How to get an invite to Forrst
by JasonML
If you don't know, Forrst is a invite-online developer and designer community started by Kyle Bragger (@kylebragger). It's a fairly friendly community, with lots of great feedback from a wide variety of people with all levels of skill. However, one thing Forrst strives for is a community for all levels of people. From beginners to experts, designers and developers, Windows/Mac/Linux users, all are invited. At least, as long as you are willing to put forth the effort.
To get an invite, an existing member must invite you (and invites only come to those who contribute back to the community), or you have to be voted in after having applied. To join, you go to the "I want to join" page. On that page, it asks for a few pieces of information, including a link to something you've done. A github page, open source project, some fancy design. Something to show that you are a developer or designer oriented person.
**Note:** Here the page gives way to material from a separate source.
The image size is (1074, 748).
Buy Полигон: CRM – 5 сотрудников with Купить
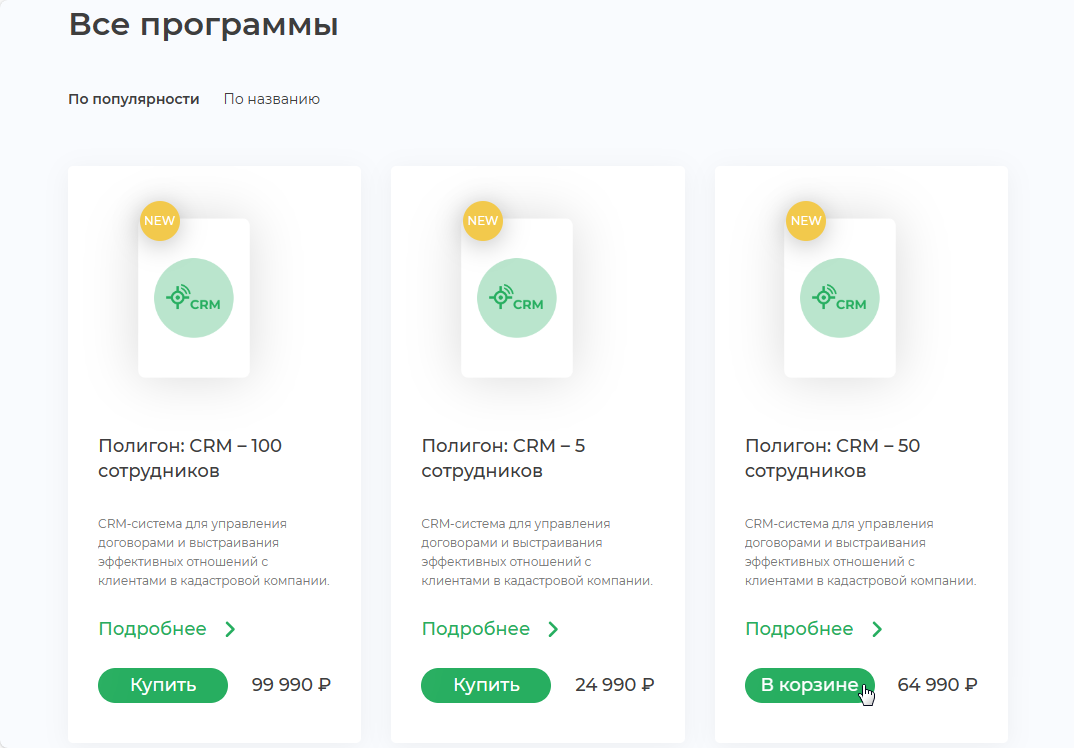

The second part, however, is the most important part. The Forrst join page asks you to provide sample feedback for a random post.
Provide Good Feedback
Listen. Forrst is all about communication. Communication between all types of people. This means feedback is important. Poor feedback is bad. We don't like it. However, good feedback is cherished, loved, and rewarded. So, when Forrst asks you to provide feedback for a post on the Join page, realise that real Forrst members are going to review this feedback. It takes 3 votes to get you in, and chances of finding 3 people to agree that "That looks awesome" is good feedback is slim.
Let me try to make this clear: the feedback you provide on the join page indicates to us the type of feedback you'll provide once a member. If the feedback provided is essentially worthless, then making you a member won't help the community. A community built up around feedback. What this means is that you should put some effort into your feedback.
So, here are some tips on how to write good feedback.
1. Pick a post you can answer
Forrst provides a nice little button that you can click on. It will reload the post to provide feedback for. Don't just settle for the first post you see. Instead, find something you are actually interested in commenting on. You aren't expected to comment on everything that gets posted to Forrst. Not everyone that gets posted to Forrst is going to get good comments. So, click a way and find something that will allow you to provide good feedback.
2. Why, not what
"That looks awesome!"
The person you are providing feedback too is probably not going to see your post, so you aren't going to win brownie points for complimenting work. Though, if the work is good, providing compliments is fine.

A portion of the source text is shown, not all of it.